WORK INSTRUCTION: From the line containing "Where should I" through the last line of the records, print every line exactly and nothing more.

SUPPLIED RECORDS:
━━━━
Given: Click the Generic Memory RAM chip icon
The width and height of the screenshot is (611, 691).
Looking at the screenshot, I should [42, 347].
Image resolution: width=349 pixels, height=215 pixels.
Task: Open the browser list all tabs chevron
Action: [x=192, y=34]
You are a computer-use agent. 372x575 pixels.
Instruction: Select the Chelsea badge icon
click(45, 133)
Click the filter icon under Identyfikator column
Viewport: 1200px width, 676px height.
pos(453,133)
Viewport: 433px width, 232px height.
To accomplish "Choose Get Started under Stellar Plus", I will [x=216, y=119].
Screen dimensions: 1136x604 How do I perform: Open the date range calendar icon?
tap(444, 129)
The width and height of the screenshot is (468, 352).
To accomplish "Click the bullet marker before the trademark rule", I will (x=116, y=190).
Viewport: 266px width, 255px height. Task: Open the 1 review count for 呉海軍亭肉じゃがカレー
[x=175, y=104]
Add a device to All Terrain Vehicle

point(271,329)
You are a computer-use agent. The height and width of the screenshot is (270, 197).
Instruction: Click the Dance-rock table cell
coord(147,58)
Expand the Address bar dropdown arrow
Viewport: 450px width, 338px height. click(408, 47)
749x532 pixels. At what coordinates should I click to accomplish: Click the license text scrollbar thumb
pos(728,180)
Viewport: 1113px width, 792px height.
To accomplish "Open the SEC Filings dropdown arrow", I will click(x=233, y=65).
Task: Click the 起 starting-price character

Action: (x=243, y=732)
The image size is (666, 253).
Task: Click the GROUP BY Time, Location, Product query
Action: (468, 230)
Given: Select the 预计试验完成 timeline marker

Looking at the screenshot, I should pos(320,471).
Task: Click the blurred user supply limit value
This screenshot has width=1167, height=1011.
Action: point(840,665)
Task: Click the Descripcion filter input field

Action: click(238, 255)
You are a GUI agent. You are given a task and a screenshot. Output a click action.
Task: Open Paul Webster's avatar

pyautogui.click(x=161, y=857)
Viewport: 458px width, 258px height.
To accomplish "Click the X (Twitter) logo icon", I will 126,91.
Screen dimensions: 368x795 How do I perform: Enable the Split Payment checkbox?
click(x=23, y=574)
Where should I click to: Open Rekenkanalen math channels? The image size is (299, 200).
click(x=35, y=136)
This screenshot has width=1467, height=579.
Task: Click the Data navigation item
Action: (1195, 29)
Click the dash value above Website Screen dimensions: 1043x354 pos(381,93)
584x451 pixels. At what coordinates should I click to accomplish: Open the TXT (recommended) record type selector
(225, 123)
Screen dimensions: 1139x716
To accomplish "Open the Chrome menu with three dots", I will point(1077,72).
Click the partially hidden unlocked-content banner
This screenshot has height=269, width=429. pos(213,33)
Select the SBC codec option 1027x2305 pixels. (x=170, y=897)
━━━━
TASK RESULT:
Where should I click to: Open Rekenkanalen math channels? The image size is (299, 200).
click(x=35, y=136)
This screenshot has width=1467, height=579.
Task: Click the Data navigation item
Action: (1195, 29)
Click the dash value above Website Screen dimensions: 1043x354 pos(381,93)
584x451 pixels. At what coordinates should I click to accomplish: Open the TXT (recommended) record type selector
(225, 123)
Screen dimensions: 1139x716
To accomplish "Open the Chrome menu with three dots", I will point(1077,72).
Click the partially hidden unlocked-content banner
This screenshot has height=269, width=429. pos(213,33)
Select the SBC codec option 1027x2305 pixels. (x=170, y=897)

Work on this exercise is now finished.